Sometimes children are born with, or develop, problems with their hearts, called cardiac disease. For children with cardiac disease, the pediatric cardiology team at Boston Medical Center provides non-invasive cardiac care, and collaborates with Boston Children’s Hospital if an intervention is needed.
The pediatric cardiology team not only provides inpatient and outpatient care, they work closely with many other medical specialties at BMC, especially pediatric primary care, neonatology, obstetrics, and adult cardiology to provide care for children with:
- Congenital heart disease
- Acquired heart disease
- Kawasaki disease
- Rheumatic fever
- Heart murmurs
- Chest pain
- Syncope (fainting)
Programs and Services
Diagnostics and Tests
Echocardiography, also called a cardiac echo or echo, is a sonogram of the heart. Echocardiography uses two-dimensional, three-dimensional, and Doppler ultrasound to create images of the heart.
Fetal echocardiography is an ultrasound test done during pregnancy to evaluate the heart of an unborn baby.

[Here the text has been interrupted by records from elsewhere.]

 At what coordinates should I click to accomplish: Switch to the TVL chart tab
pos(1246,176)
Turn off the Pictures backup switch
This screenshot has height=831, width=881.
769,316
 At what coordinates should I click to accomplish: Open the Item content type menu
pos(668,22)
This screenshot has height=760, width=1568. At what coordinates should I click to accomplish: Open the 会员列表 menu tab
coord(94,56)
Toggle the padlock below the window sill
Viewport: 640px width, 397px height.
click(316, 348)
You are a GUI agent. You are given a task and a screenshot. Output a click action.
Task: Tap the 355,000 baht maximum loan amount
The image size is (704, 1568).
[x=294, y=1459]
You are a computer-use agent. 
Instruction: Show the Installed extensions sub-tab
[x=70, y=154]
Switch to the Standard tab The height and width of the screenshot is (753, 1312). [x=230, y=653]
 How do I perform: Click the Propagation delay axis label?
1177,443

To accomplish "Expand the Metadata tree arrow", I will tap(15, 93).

An EKG is a simple, painless test that checks for problems with the electrical activity of the heart. It shows how fast the heart is beating and the strength and timing of electrical signals as they pass through parts of the heart.
A Holter monitor is a battery-operated device about the size of a small camera. It has wires with electrodes that attach to the skin, and then measure and record the heart's activity (ECG) continuously for 24 to 48 hours.
An event monitor is a battery-operated device about the size of a small camera. It has wires with electrodes that attach to the skin, and then measure and record the heart's activity (ECG) at certain times over the course of 14-30 days.
Ambulatory Blood Pressure Monitoring
Ambulatory blood pressure monitoring (ABPM) is a non-invasive method of obtaining a patients’ blood pressure readings over a 24-hour period, whilst they are in their own environment, representing a true reflection of their blood pressure.
A stress test is used to gain more information about how your heart functions during exercise. Your physician will monitor your heartbeat and blood flow as you walk on a treadmill, and will then be able to diagnose any problems as well as plan treatment.